(Pixel coordinate grounding data)
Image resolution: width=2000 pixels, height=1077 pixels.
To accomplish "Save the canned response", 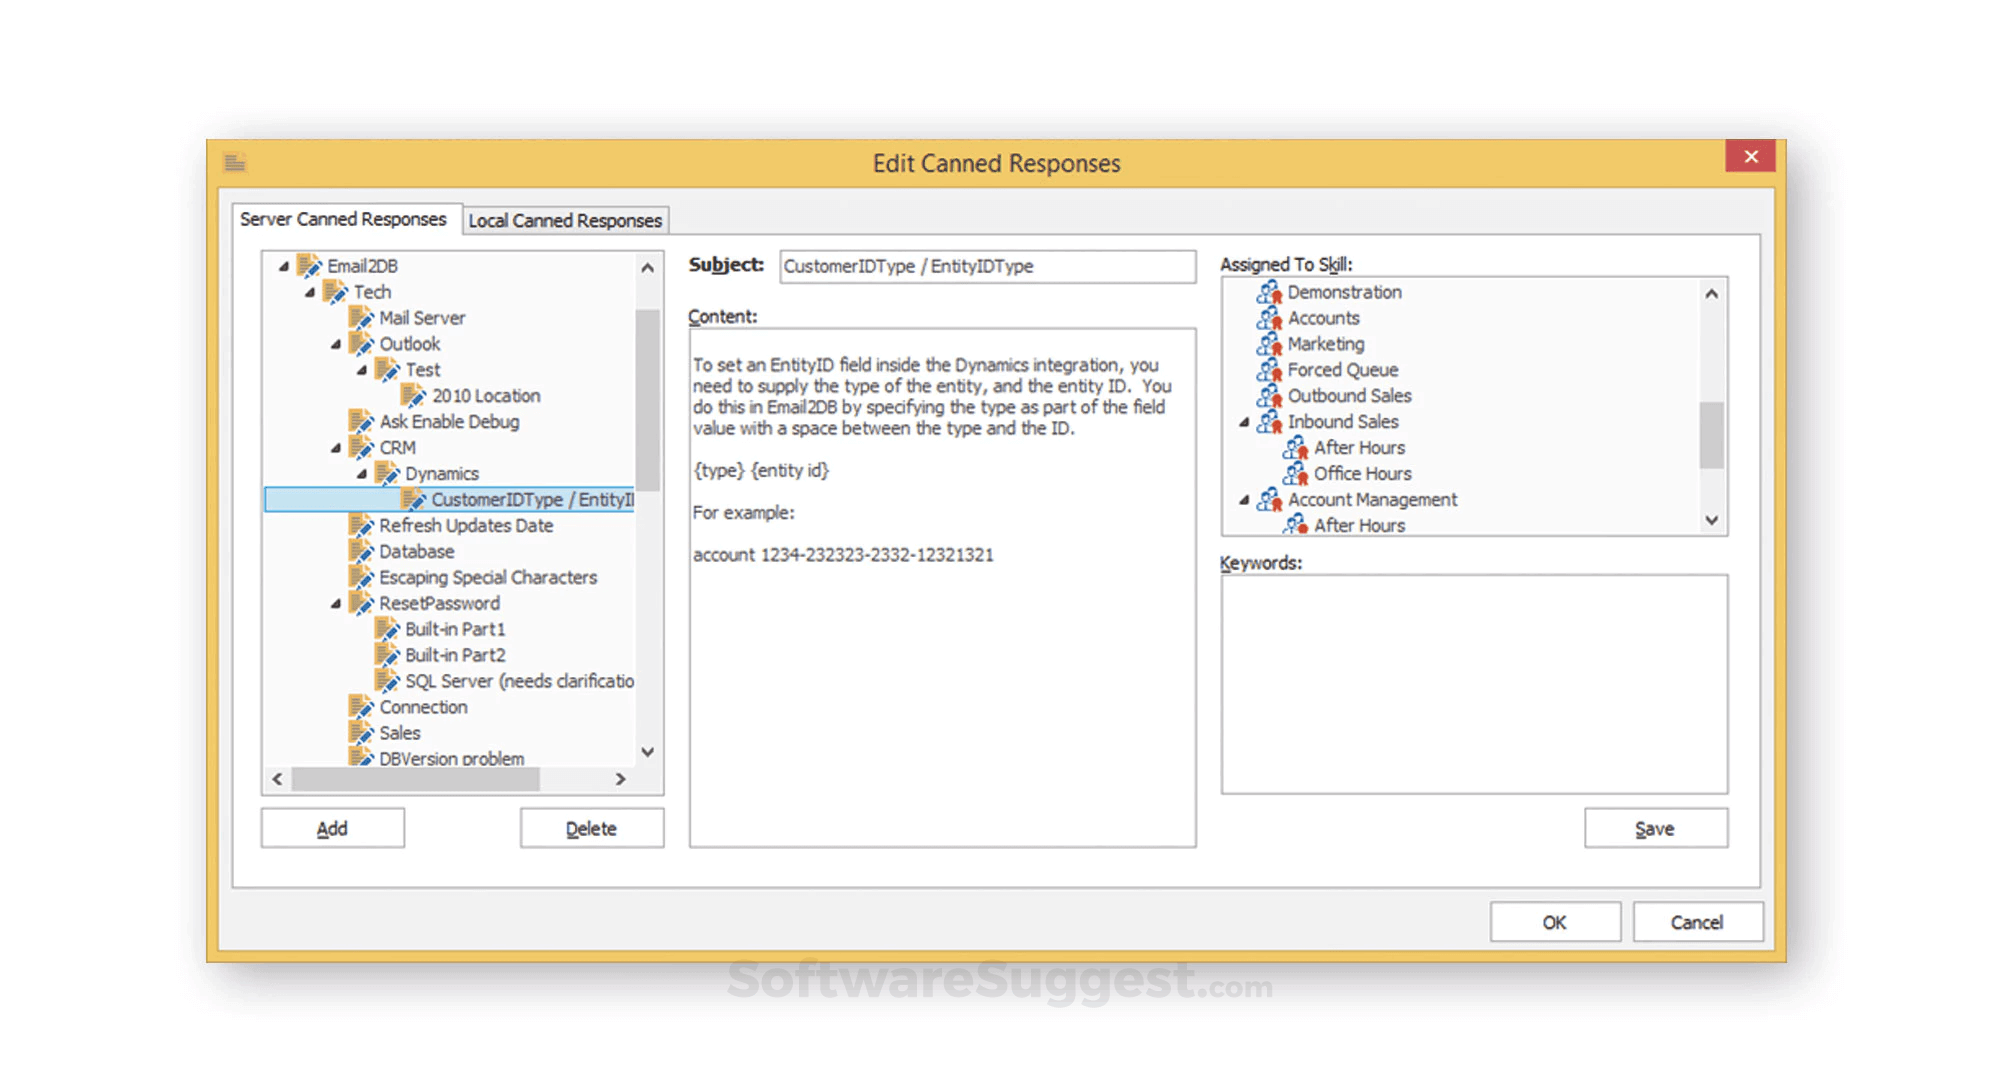I will (x=1655, y=829).
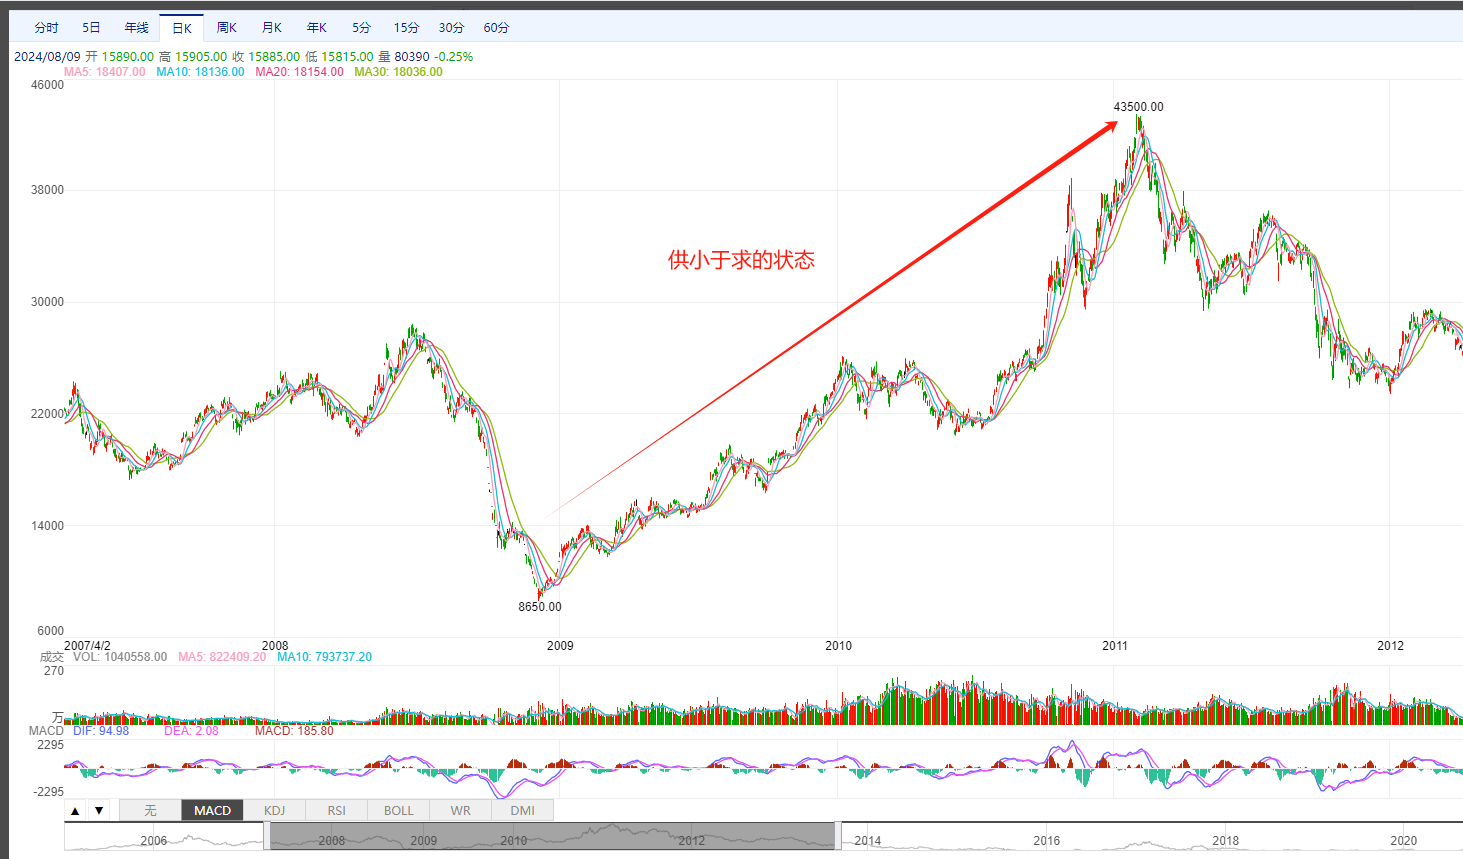Switch to the 周K weekly candlestick tab
The image size is (1463, 859).
(227, 28)
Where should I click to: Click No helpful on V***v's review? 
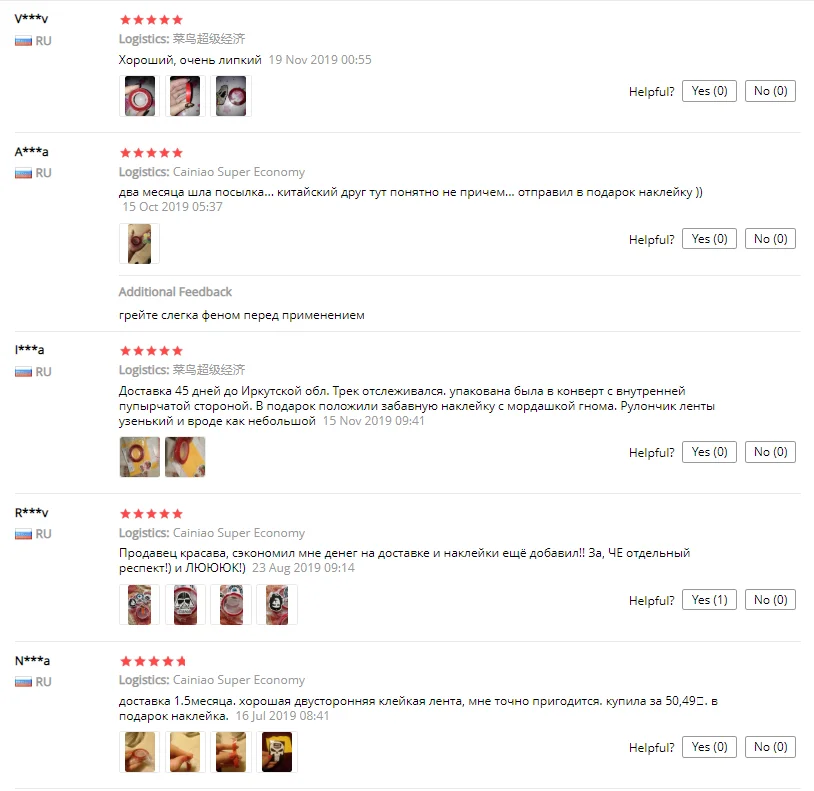click(x=770, y=91)
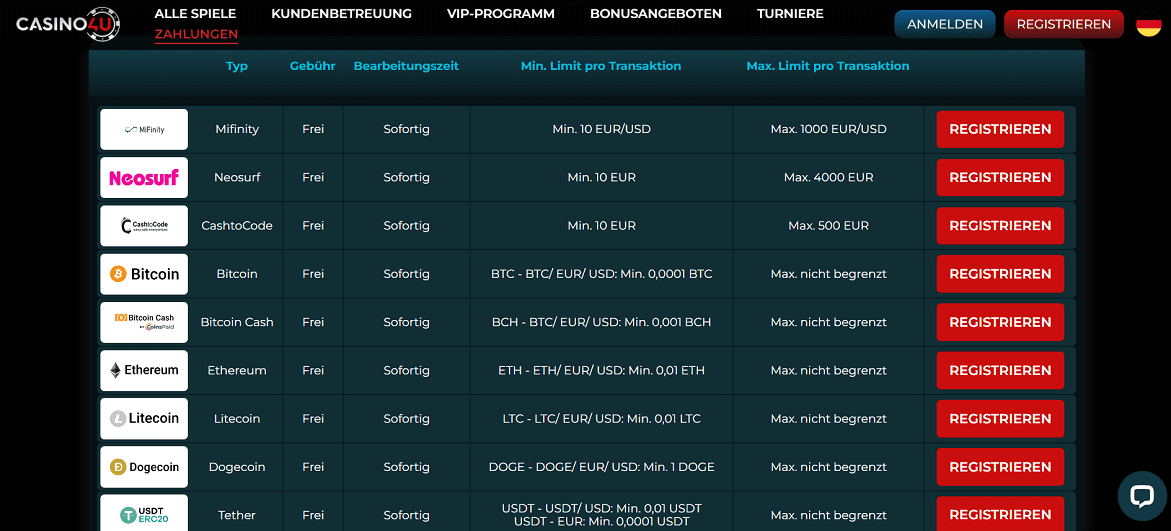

◆ **Work to be completed**
Your answer must be exactly the lines from the one with "Where should I" through the final line of the data, with no pictures in it.

◆ **Solution for this task**
Where should I click to: Click No helpful on V***v's review? 
click(x=770, y=91)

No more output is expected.